If the Manager shall serve for less than the whole of a month, the foregoing compensation shall be prorated.
In the event that this Contract is terminated, the Manager shall be reimbursed for reasonable charges and disbursements associated with promptly transferring to its successor as designated by the Trust the original or copies of all accounts and records maintained by the Manager under this Contract, and cooperating with, and providing reasonable assistance to its successor in the establishment of the accounts and records necessary to carry out the successor’s or other person’s responsibilities.
Notwithstanding anything in this Contract to the contrary, the Manager and its affiliated persons may receive compensation or reimbursement from the Trust with respect to (i) the provision of services on behalf of the Fund in accordance with any distribution plan adopted by the Trust pursuant to Rule 12b-l under the 1940 Act, and (ii) the provision of shareholder support or other services, including fund accounting services.
5. ASSIGNMENT TERMINATES THIS CONTRACT; AMENDMENTS OF THIS CONTRACT.

» DATA SHOWN:
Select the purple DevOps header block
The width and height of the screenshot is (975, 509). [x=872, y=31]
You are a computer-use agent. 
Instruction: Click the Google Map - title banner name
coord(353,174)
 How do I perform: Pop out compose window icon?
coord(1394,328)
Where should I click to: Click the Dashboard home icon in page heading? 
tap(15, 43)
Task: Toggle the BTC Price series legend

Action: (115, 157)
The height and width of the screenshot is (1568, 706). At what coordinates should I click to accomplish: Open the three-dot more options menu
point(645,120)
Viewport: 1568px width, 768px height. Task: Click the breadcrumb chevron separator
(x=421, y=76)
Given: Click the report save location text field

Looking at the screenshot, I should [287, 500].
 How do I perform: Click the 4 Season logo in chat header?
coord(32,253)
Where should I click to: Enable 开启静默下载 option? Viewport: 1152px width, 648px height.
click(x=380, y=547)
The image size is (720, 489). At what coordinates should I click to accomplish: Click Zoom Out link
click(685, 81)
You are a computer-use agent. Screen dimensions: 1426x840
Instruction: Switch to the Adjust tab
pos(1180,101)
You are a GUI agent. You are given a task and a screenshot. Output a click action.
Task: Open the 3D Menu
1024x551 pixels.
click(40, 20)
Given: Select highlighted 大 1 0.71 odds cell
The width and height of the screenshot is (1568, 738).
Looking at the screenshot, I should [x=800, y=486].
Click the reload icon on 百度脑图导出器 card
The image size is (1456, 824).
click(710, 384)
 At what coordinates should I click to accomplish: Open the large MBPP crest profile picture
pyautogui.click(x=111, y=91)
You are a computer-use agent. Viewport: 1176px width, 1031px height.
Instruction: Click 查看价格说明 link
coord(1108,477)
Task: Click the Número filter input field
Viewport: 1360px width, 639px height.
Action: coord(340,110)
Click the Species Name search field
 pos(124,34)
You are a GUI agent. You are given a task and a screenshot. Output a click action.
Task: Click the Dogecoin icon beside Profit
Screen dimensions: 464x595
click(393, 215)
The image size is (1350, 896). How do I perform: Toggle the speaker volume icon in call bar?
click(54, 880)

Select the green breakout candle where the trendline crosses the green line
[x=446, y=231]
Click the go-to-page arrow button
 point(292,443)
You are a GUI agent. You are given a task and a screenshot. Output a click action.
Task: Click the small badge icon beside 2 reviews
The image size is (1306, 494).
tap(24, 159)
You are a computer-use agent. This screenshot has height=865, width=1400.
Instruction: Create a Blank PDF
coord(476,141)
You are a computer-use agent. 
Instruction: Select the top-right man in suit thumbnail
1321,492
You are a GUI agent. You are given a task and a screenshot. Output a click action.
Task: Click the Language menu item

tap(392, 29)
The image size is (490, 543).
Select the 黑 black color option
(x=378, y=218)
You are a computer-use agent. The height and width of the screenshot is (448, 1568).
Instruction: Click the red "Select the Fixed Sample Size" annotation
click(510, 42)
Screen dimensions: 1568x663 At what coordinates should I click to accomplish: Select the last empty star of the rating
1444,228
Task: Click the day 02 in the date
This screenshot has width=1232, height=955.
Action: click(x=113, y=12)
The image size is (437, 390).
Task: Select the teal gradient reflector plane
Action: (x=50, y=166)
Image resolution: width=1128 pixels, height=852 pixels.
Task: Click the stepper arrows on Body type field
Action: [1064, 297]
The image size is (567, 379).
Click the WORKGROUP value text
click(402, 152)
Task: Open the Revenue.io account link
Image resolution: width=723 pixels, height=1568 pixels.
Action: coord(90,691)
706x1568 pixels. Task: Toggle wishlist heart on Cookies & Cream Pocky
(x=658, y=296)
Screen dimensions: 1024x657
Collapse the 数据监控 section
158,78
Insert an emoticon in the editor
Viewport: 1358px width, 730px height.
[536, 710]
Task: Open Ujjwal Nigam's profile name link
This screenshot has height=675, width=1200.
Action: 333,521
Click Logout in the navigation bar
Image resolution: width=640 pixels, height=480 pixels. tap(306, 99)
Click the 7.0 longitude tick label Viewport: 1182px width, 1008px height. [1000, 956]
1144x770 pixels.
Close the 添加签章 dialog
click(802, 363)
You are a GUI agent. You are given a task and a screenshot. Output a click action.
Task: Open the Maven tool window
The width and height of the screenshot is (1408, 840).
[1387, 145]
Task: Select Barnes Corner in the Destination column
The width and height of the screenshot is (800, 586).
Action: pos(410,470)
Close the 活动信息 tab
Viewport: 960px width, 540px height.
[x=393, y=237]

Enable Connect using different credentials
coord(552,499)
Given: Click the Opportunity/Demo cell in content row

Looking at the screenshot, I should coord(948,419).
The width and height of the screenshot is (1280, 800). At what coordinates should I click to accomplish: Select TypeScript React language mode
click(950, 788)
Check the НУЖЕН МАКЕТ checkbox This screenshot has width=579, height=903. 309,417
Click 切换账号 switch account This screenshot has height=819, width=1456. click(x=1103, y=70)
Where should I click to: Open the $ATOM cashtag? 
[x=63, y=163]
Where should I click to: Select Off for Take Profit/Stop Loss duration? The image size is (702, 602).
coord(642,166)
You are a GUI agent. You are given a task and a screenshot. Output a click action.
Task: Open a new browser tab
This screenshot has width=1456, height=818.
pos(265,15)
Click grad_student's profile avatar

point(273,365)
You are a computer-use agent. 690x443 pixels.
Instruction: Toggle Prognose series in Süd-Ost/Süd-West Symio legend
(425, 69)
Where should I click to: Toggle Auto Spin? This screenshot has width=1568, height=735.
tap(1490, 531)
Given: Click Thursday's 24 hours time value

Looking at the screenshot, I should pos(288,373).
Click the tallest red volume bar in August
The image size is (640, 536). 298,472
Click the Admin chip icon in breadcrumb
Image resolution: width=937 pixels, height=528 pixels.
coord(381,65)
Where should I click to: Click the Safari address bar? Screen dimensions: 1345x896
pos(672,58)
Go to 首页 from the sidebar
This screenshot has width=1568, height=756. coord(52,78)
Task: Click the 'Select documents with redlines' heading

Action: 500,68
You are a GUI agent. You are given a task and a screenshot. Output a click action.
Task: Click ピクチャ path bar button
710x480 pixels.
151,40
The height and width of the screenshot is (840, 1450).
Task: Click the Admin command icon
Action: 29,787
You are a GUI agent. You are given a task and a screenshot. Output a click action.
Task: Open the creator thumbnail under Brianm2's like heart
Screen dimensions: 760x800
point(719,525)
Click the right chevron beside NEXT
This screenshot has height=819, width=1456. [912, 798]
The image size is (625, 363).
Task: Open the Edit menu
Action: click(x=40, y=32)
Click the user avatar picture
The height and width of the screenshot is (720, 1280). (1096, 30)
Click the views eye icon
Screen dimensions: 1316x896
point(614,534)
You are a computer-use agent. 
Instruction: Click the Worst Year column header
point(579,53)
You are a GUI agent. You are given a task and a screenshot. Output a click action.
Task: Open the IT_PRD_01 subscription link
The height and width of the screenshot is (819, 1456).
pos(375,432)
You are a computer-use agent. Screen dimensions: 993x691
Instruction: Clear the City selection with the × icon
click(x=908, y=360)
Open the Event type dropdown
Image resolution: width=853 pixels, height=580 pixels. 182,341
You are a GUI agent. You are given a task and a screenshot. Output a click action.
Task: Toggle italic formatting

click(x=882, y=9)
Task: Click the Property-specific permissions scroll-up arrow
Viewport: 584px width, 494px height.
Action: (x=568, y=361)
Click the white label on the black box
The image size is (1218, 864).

» REQUIRED TASKS:
1) Set down, word for word, the passage of the management contract excerpt starting with "Notwithstanding anything in" and going on through "fund accounting services.".
2) Under the management contract excerpt, what happens to the Manager's compensation when it serves for less than a whole month?
The rows above play no part in this work.

» REPLIES:
1)
Notwithstanding anything in this Contract to the contrary, the Manager and its affiliated persons may receive compensation or reimbursement from the Trust with respect to (i) the provision of services on behalf of the Fund in accordance with any distribution plan adopted by the Trust pursuant to Rule 12b-l under the 1940 Act, and (ii) the provision of shareholder support or other services, including fund accounting services.

2) The compensation is prorated.